С Катериной завёл разговор Иванчиков. Достал из брезентовой сумки тетрадку, химический карандаш и принялся записывать. Подробно записал приметы Сорокина и Булыги, во что были одеты. Писал медленно, аккуратно, как старательный ученик, выводил буквы, склонив набок голову… Рыжий, как медь, весь в веснушках, и на оттопыренных ушах густые веснушки.
— А что Сорокин делал в вашей церкви?
— Отец говорил: осмотрел её, описал, что его интересовало.
— А что интересовало?
— Иконы, книги, роспись на стенах. Крест…
— Крест?
— Ага, крест причащальный. Папа говорил, что он золотой и с бриллиантами.
— Это с такими блестящими стёклышками? — взглянул на Катерину Иванчиков.
— Не стёклышками, — улыбнулась Катерина. — Это драгоценные камни. Дороже золота.
— Ого, дороже золота! — с мальчишеской непосредственностью причмокнул языком Иванчиков. — А Сорокин этот крест не взял?
— Нет, не взял.
— Стоп! — оторвал Сапежка голову от стола, и его узкие глаза-треугольнички нацелились на Катерину. — А ведь креста нет в церкви.
— Сивак взял. Он зашёл к отцу, показал какую-то бумагу, которую составил Сорокин, и потребовал, чтобы отец отдал ему крест. Отец отдал.

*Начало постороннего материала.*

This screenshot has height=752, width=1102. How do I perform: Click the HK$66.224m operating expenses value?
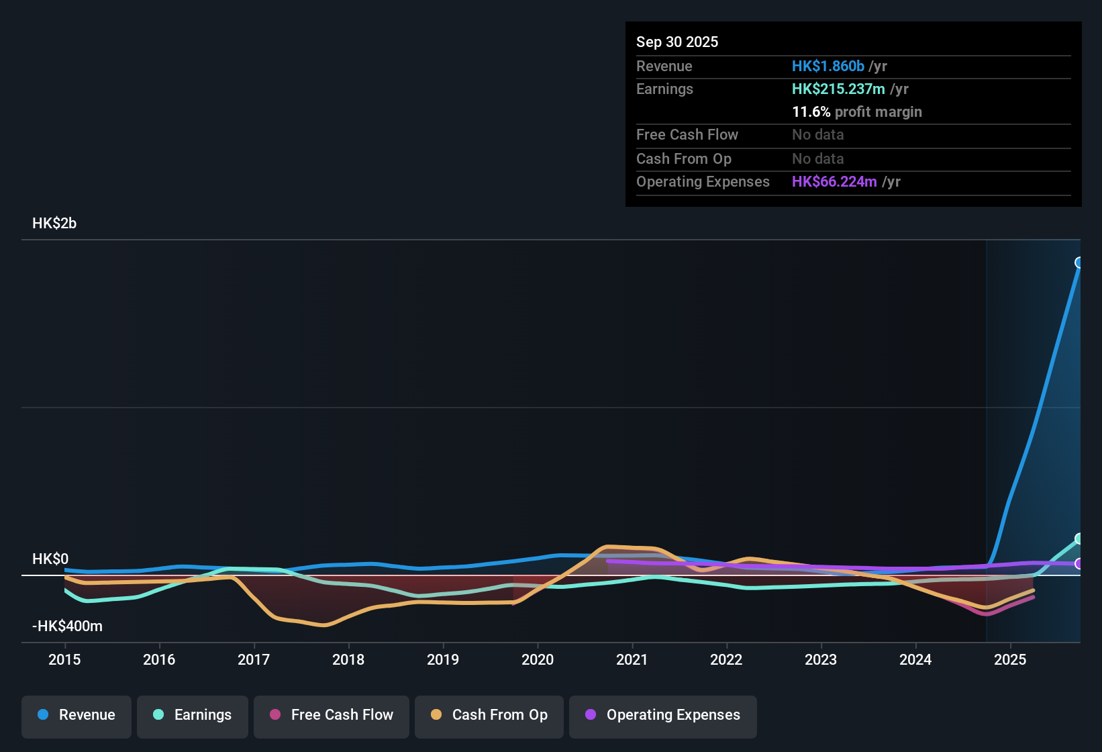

— Это уже что-то новое. Для нас новое, — оживился Сапежка. — А где Сивак мог взять ту бумагу?
— Не знаю.
— Вы все время были в деревне, пока банда там находилась? Сорокина среди бандитов не видели? — допытывался Сапежка. — А когда банда покидала село, Сорокина с ними не было?

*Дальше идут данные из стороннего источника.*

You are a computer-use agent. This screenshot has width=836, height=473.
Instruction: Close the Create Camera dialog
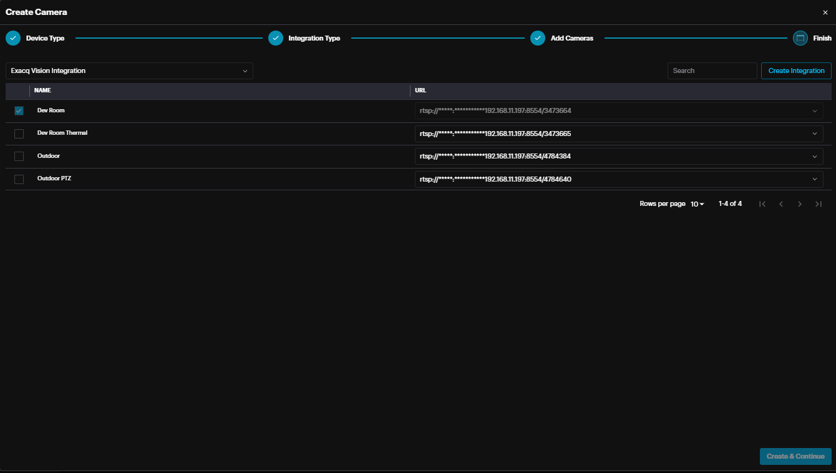tap(825, 12)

— Нет, не было его. А папку бандиты в сарае заперли, и комиссар из Москвы был там, — подала голос Ксения, и глаза её опять подёрнулись туманом и стали как две слезинки, готовые вот-вот пролиться.
Сапежка побарабанил пальцами по столу, сдвинул брови, задумался. Он в чем-то усомнился и высказал это своё сомнение:
— А Сорокин и Булыга не могли… пристать к банде?
— Боже правый! — воскликнула Катерина. — Что вы такое говорите! Какую напраслину на людей возводите!
— А мы, чекисты, и не с такими фактами встречались. Все могло быть: вынудили — они и присоединились.
— Не могло! — вскочила Ксения со скамеечки. — Не присоединились! — Теперь уже она заплакала, упала лицом в колени и вся вздрагивала от рыданий. — Сам ты бандит, сам!
Иванчиков поёрзал на скамье, осуждающе посмотрел на Сапежку:
— Ну, это уж вы того… ляпнули.
Сапежка и сам понимал, что сморозил глупость. Вылез из-за стола, потоптался по хате, тронул Ксению за плечо:
— Ну хватит реветь, я же не утверждаю, я просто спросил.
— Отстань! — дёрнула Ксения плечом, взглянула на него заплаканными глазами. — Противный!
Сапежка вышел, сказав, что идёт искать председателя.
— Он ваш начальник? — спросила Катерина у Иванчикова.
— Не начальник, но он из губчека. Вы простите его, он просто устал, замотался. Видите, спит на ходу.
Ксения перестала плакать, вытерла подолом глаза.
Лишь минут через тридцать вернулся в сельсовет Сапежка, ведя с собою седого, преклонных лет человека. Старик был настолько худ, что его широкие холщовые порты казались пустыми. Борода густая, маленькое личико утонуло в ней.
— Полюбуйтесь на этого фрукта, — сказал Сапежка, показывая пальцем на старика, — на этого председателя советской власти. Мы сидим, ждём его в пустом, стоящем нараспашку сельсовете…
— А от кого запирать? Печать у меня, — буркнул старик и сел за стол.
— Мы его ждём, — ещё больше распаляясь, продолжал Сапежка, — а он, видите ли, погреб чистит.
— А кто мне его почистит?
— Да замолчи ты! — Тонкие губы Сапежки сжались в ровную чёрточку. — Он погреб чистит, а те, кого мы поджидаем, церковь обшарили и очистили. Кто они такие, ты можешь сказать?